Jak wynika z komunikatu firmy, ocena skuteczności szczepionki AZD1222 oparta jest na wstępnych wynikach III fazy badań klinicznych w Brazylii i Wielkiej Brytanii z udziałem ponad 23 tys. ochotników. 131 osób objętych badaniem doznało infekcji, z czego zdecydowana większość to osoby, którym podano placebo.

Reklama

W badaniu wzięto pod uwagę dwa sposoby dawkowania. 2741 uczestników otrzymało najpierw połowę dawki, a po miesiącu przerwy pełną dawkę, zaś 8895 osób dostało dwie pełne dawki w odstępie miesiąca. W grupie pierwszej zaobserwowana skuteczność wyniosła 90 proc., zaś w drugiej - 62 proc., co w łącznym zestawieniu dało średnią skuteczność 70 proc.

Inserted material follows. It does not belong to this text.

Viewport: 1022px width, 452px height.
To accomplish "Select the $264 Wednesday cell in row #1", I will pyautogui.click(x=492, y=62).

Te wyniki pokazują, że mamy skuteczną szczepionkę, która uratuje życie wielu ludzi - oświadczył prof. Andrew Pollard z Uniwersytetu Oksfordzkiego, szef grupy prowadzącej badania nad preparatem. Jak dodał, większa skuteczność szczepionki przy mniejszej dawce oznacza, że będzie można zaszczepić większą liczbę ludzi.

Żaden z uczestników badania, którzy otrzymali preparat, nie uległ poważnej infekcji wymagającej hospitalizacji. Nie potwierdzono też poważnych efektów ubocznych, mimo że badania zostały jesienią wstrzymane po zdiagnozowaniu poważnych chorób u dwóch uczestników.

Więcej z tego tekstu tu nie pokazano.